GOALS =
1 > Copy the part of the decision excerpt that opens with the words containing "In sum, I find" and closes with "promotes the efficiency of the service.", substituting "loss-prevention staff" for "store detectives".
2 > Answer these questions from the decision excerpt:
(a) How long had the newest sales clerk in Ms. McManus's department been with the PX?
(b) According to Ms. McManus, what was the price of the least-expensive Coach wallet sold by the PX?
(c) Which statute is cited for the requirement that the action promote the efficiency of the service?

DOCUMENT TEXT =
While it is certainly possible that a sales clerk might not follow the correct procedure, Ms. McManus testified that all of the sales clerks in her department were experienced clerks. The newest of them had been with the PX for over three years. According to Ms. McManus, all of her clerks were familiar with the correct procedure for dealing with unmarked merchandise. Given the experience level of the sales clerks in Ms. McManus's department and their knowledge of the correct procedure, it is unlikely that they would simply tell the appellant to 'just match up' a price. This is particularly true because, as McManus testified, Coach purses are high value items and the importance of preventing loss of high value merchandise is a matter of emphasis in sales-clerk training.

Finally, I do not believe the appellant's testimony that she considered $40 to be the correct price for the wallet. Ms. McManus testified that the least-expensive Coach wallet sold by the PX was over $100. And, the video tape shows the appellant examining a great many Coach wallets. Surely, the appellant would have noticed that all of the wallets were $100 or more in price. And, the appellant's testimony that she believed the $40 price tag found inside an ID card case was, in reality, the correct price for the wallet is inherently improbable since the $40 tag with code '4665 WAT BUF SLIM CCASE BLKW' is far more likely to refer to a $40 'slim card case' than a $140 'slim check case' wallet given the more than $100 price of every other Coach wallet.

The appellant testimony evidenced a high degree of familiarity with Coach brand merchandise. The appellant testified that she has purchased many items from Coach Outlet stores, as well as regular Coach stores. I do not believe that an experienced Coach shopper would not know, as the appellant claimed not to know, that Coach Outlet stores sell either second quality goods or discontinued items.2 I believe that a shopper who has purchased Coach merchandise for years would know that a first-quality Coach wallet with check book case, would retail for well over $40, particularly when every other wallet in the store was priced $100 or more.

In sum, I find it more likely than not that the appellant knowingly put a lower-priced $40 price tag from an ID card onto a $140 item and then paid the lower price for that item. The appellant, who admitted to a knowledge of Coach brand merchandise, would have known that $40 was far too low to pay for a $140 wallet. In addition, I believe that, were the truth otherwise, the appellant, as a veteran law-enforcement officer, would have told both the store detectives and the military police that a sales clerk had authorized her to 'just match up' a price, and she would have offered to help them locate the sales clerk who could verify the truth of her claims.

The agency action promotes the efficiency of the service.

In addition to proving the charge against the appellant, the agency must show that the action taken promoted the efficiency of the service. 5 U.S.C. § 7513(a). The first element of this standard, nexus, is established because the offense, by an Air Force civilian employee occurred on a military installation, and because the Army and Air Force Exchange Service, a nonappopropriated fund instrumentality of the United States was the victim of the offense.

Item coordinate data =
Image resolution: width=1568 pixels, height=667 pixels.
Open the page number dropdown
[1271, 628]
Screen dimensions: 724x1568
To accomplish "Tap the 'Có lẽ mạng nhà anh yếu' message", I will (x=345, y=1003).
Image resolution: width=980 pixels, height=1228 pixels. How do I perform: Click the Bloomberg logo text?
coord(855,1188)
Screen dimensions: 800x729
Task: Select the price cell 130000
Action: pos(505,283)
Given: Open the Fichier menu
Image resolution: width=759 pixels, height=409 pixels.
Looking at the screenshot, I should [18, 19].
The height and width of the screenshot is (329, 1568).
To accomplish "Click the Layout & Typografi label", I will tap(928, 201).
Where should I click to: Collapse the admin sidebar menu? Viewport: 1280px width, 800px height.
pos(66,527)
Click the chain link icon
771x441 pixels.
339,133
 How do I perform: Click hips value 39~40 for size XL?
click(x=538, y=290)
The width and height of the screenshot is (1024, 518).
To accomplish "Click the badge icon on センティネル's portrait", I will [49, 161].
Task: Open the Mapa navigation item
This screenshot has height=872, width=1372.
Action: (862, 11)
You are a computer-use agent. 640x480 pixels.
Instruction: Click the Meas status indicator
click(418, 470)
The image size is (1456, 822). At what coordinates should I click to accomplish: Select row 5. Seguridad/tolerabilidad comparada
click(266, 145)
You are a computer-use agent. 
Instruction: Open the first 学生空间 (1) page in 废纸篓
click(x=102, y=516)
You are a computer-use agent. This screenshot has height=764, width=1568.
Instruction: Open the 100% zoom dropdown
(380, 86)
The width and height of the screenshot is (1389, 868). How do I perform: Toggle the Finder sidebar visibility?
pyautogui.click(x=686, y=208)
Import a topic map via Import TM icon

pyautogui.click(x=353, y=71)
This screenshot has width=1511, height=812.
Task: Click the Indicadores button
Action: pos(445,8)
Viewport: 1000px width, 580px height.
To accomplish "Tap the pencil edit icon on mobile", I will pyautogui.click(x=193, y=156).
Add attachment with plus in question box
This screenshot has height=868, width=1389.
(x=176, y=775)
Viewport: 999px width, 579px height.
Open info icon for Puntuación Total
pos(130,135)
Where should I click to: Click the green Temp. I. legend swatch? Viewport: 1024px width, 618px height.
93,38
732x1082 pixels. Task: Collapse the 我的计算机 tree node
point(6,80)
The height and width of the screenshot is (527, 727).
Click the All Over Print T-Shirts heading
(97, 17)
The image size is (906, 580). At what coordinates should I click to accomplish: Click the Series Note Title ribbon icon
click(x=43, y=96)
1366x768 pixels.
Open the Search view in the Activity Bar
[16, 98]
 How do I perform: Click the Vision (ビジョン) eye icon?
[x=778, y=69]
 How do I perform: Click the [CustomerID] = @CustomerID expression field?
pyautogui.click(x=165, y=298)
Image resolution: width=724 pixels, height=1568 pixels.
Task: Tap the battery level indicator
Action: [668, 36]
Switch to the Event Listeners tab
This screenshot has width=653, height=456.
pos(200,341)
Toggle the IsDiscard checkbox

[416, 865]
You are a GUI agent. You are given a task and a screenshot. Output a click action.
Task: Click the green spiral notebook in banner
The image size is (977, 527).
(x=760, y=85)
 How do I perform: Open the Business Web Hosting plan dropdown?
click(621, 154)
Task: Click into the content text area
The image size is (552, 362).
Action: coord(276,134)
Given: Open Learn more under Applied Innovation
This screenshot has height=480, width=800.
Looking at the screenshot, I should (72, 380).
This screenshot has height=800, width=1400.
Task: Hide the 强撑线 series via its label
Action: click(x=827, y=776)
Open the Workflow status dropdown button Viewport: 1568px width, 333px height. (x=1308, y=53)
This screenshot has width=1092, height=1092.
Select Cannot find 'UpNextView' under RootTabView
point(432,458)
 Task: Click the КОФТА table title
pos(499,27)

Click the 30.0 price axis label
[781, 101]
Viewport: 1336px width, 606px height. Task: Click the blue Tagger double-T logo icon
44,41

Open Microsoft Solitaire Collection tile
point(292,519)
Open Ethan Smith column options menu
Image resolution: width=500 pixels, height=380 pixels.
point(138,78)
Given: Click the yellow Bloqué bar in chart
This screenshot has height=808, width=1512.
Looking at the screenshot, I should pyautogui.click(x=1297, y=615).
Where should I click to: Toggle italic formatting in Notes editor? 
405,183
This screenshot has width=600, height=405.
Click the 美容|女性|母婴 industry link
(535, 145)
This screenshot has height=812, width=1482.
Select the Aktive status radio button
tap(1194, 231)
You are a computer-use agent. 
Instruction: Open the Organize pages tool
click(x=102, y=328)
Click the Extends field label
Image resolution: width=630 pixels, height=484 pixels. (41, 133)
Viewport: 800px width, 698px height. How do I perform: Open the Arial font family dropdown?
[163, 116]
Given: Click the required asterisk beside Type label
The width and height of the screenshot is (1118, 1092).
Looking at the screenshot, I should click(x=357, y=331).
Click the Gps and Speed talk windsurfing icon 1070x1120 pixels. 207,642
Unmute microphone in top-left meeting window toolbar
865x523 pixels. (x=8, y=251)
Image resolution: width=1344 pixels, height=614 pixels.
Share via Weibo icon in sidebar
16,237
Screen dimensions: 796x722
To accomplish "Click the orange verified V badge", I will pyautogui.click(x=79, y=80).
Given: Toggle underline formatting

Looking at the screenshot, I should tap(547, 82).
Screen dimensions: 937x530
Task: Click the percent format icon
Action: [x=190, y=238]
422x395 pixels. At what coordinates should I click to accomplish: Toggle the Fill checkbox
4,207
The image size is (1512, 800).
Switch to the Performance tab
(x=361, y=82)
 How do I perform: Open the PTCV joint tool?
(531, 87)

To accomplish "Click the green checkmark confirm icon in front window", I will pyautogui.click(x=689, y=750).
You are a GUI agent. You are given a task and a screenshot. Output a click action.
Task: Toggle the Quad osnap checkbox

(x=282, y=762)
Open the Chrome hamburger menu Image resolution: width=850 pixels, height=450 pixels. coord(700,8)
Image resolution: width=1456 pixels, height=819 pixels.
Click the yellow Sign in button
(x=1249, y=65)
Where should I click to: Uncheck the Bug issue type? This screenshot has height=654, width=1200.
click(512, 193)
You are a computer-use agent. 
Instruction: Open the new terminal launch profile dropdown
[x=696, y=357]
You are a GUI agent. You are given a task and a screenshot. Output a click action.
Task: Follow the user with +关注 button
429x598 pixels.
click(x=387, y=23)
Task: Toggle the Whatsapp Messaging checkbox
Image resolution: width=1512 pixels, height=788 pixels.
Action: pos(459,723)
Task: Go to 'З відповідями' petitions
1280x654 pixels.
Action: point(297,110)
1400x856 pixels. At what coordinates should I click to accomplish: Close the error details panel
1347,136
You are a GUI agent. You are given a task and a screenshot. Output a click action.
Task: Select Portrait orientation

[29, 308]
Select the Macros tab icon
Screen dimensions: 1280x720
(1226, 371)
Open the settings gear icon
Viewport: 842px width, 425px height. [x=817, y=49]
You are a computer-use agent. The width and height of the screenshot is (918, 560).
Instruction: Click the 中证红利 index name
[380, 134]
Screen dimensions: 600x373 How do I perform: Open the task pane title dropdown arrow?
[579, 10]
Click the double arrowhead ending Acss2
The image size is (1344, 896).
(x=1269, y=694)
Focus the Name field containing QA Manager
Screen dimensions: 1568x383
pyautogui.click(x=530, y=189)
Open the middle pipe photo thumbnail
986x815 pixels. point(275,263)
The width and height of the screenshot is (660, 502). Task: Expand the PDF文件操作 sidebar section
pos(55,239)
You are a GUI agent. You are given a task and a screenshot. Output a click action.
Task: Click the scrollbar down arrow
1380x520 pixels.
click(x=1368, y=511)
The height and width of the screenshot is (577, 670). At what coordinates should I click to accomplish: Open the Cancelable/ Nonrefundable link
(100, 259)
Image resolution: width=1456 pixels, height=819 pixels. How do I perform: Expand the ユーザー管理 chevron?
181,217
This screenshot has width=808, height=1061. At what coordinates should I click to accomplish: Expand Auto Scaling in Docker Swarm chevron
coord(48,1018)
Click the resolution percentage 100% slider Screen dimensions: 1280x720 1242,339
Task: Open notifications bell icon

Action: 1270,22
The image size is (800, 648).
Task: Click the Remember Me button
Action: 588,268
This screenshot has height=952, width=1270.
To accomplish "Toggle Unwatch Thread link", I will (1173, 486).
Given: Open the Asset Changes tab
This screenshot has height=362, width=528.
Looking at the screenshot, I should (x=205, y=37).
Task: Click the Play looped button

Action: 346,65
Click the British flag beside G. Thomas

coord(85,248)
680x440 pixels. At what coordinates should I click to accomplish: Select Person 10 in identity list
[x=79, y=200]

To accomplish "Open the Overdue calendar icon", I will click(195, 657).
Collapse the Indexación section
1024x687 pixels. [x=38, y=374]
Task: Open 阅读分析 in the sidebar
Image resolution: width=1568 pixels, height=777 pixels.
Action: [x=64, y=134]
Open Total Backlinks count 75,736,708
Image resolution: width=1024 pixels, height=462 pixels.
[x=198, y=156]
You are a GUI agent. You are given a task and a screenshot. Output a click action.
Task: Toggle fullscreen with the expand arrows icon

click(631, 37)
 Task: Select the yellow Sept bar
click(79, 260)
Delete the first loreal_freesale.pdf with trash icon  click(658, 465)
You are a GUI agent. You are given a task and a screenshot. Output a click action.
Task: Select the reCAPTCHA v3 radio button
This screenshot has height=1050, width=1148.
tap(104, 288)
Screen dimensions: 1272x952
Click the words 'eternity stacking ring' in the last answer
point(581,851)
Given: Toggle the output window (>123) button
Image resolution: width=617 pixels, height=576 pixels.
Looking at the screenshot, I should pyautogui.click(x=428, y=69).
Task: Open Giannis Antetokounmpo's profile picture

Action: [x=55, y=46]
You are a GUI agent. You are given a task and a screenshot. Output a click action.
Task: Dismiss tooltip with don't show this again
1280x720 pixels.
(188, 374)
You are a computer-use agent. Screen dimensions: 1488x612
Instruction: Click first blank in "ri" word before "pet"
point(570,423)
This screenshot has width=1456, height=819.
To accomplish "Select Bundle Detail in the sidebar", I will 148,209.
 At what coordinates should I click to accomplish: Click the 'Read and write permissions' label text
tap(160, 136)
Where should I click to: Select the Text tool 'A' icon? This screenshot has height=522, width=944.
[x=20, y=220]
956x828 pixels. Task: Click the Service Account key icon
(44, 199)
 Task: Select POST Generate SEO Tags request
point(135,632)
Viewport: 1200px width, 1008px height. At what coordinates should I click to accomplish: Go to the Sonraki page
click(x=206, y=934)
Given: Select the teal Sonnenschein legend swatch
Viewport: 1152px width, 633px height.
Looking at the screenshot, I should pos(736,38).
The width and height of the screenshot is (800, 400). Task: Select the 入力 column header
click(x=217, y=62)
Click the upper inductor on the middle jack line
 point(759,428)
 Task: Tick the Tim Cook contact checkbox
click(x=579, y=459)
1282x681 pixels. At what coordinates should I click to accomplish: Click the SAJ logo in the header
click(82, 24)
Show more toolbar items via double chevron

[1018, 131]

FINAL RESULTS =
1 >
In sum, I find it more likely than not that the appellant knowingly put a lower-priced $40 price tag from an ID card onto a $140 item and then paid the lower price for that item. The appellant, who admitted to a knowledge of Coach brand merchandise, would have known that $40 was far too low to pay for a $140 wallet. In addition, I believe that, were the truth otherwise, the appellant, as a veteran law-enforcement officer, would have told both the loss-prevention staff and the military police that a sales clerk had authorized her to 'just match up' a price, and she would have offered to help them locate the sales clerk who could verify the truth of her claims.

The agency action promotes the efficiency of the service.

2 >
(a) Over three years.
(b) Over $100.
(c) 5 U.S.C. § 7513(a).